• EXERCISE
Recast the records below as a numbered list with blank lines omitted, starting with the line that contains "Select Català from the language list" and going on through the line that contains "The width and height of the screenshot is (663, 392).". Include both of those lines and nothing outside that range.

• INFORMATION PROVIDED
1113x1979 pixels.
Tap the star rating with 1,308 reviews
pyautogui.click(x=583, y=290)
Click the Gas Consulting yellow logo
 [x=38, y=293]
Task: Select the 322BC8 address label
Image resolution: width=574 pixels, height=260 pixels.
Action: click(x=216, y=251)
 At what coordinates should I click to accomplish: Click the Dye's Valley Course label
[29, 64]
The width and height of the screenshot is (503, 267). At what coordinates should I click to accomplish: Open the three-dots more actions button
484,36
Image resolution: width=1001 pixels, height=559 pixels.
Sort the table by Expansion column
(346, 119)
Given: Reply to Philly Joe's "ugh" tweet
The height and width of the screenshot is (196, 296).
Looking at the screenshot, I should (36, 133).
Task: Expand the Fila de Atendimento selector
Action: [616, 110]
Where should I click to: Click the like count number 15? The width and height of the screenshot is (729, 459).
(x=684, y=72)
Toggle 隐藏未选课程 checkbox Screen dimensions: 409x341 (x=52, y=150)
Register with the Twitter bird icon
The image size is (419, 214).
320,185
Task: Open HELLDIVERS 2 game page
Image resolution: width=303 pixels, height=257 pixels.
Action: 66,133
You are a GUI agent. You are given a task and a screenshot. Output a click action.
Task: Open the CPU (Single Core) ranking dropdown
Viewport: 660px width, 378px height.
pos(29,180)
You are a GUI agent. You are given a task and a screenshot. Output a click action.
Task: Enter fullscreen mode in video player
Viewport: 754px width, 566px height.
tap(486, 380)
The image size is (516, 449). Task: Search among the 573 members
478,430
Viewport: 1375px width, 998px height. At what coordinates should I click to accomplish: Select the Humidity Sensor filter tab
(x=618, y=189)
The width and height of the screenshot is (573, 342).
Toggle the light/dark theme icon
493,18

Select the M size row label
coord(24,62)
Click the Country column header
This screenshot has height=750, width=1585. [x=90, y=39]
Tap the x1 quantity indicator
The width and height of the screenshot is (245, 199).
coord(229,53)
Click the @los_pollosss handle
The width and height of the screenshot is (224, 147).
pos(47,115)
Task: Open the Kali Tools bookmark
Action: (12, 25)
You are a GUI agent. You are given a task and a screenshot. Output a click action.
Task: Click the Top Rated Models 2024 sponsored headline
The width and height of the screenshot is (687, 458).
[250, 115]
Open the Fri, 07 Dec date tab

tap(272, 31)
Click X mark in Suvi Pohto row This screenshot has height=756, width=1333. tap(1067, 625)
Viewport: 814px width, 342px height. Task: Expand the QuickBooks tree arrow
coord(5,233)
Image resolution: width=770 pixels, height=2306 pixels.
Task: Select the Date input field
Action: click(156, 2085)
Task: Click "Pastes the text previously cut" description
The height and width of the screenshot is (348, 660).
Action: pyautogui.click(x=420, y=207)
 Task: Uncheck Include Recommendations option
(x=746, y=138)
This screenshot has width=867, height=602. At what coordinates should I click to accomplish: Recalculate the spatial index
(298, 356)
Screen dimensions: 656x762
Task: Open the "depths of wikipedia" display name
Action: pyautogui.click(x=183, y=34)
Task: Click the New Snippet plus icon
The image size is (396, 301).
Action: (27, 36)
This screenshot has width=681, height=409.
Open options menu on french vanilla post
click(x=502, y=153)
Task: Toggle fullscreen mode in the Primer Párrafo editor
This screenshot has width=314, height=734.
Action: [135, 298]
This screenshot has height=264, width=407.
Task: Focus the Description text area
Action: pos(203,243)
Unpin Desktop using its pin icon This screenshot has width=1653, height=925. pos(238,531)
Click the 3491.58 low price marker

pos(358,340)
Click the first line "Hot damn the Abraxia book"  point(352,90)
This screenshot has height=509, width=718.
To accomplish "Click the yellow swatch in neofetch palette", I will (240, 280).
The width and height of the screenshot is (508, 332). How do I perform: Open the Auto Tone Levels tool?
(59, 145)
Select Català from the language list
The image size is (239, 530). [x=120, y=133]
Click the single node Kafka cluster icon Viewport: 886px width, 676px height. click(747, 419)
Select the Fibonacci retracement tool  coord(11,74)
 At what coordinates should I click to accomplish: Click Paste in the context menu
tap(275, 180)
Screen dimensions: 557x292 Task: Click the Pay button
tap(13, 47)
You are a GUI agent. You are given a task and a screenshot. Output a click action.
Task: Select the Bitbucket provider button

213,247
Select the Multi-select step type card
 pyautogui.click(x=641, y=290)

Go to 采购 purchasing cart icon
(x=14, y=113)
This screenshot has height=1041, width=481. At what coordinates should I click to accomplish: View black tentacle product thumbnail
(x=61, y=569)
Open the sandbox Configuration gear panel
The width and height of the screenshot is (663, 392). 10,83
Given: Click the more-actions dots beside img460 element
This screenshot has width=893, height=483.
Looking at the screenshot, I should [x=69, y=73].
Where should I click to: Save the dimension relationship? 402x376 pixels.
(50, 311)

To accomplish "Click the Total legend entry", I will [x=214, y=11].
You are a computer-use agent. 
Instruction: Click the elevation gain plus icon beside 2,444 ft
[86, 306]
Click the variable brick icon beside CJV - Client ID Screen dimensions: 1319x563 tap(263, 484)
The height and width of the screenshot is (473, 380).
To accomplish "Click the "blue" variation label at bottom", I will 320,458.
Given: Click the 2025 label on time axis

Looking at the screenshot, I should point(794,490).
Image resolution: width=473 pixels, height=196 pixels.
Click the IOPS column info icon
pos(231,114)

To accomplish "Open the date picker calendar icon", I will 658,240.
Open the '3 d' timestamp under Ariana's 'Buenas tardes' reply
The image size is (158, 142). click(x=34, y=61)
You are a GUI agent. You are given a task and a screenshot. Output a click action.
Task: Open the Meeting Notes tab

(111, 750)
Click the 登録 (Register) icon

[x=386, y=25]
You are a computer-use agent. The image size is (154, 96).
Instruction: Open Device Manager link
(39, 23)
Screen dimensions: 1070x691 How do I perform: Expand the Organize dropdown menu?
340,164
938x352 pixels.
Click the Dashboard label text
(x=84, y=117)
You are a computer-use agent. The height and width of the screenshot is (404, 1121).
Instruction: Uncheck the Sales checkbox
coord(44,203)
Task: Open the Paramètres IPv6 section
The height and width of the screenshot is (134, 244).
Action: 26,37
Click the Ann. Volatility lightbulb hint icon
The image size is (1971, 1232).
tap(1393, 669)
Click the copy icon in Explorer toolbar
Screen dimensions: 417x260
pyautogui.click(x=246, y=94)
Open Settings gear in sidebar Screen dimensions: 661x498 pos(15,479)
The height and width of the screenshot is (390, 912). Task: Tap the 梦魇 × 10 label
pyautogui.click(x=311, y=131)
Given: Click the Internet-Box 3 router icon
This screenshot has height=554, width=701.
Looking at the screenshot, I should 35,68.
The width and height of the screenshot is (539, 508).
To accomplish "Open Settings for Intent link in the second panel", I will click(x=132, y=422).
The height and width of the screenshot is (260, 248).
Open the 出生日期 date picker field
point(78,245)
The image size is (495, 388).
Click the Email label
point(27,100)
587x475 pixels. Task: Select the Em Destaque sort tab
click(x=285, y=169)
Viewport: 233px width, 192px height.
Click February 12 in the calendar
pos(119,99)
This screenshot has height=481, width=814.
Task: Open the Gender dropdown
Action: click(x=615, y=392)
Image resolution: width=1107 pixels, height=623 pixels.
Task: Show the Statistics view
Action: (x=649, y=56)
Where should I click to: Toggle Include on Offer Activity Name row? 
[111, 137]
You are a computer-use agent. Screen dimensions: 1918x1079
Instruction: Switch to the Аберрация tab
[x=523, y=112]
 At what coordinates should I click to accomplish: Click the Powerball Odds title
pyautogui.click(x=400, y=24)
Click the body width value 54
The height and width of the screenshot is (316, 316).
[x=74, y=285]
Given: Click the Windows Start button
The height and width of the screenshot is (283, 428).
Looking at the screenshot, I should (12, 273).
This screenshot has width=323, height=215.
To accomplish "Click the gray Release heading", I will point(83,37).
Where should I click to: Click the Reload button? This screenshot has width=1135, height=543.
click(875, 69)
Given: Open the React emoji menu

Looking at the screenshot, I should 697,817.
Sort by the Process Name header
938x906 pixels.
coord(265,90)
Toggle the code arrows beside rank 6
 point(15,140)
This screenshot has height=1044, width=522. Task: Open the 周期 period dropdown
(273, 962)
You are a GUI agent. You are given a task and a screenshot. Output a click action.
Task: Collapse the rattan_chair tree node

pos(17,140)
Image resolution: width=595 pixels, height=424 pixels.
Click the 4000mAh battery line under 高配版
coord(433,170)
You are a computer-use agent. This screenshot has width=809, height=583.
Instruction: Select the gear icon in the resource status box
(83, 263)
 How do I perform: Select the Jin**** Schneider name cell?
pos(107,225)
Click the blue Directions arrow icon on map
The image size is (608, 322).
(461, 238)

• WRITTEN RESPONSE
1. Select Català from the language list
2. The image size is (239, 530). [x=120, y=133]
3. Click the single node Kafka cluster icon Viewport: 886px width, 676px height. click(747, 419)
4. Select the Fibonacci retracement tool  coord(11,74)
5.  At what coordinates should I click to accomplish: Click Paste in the context menu
6. tap(275, 180)
7. Screen dimensions: 557x292 Task: Click the Pay button
8. tap(13, 47)
9. You are a GUI agent. You are given a task and a screenshot. Output a click action.
10. Task: Select the Bitbucket provider button
11. 213,247
12. Select the Multi-select step type card
13.  pyautogui.click(x=641, y=290)
14. Go to 采购 purchasing cart icon
15. (x=14, y=113)
16. This screenshot has height=1041, width=481. At what coordinates should I click to accomplish: View black tentacle product thumbnail
17. (x=61, y=569)
18. Open the sandbox Configuration gear panel
19. The width and height of the screenshot is (663, 392). 10,83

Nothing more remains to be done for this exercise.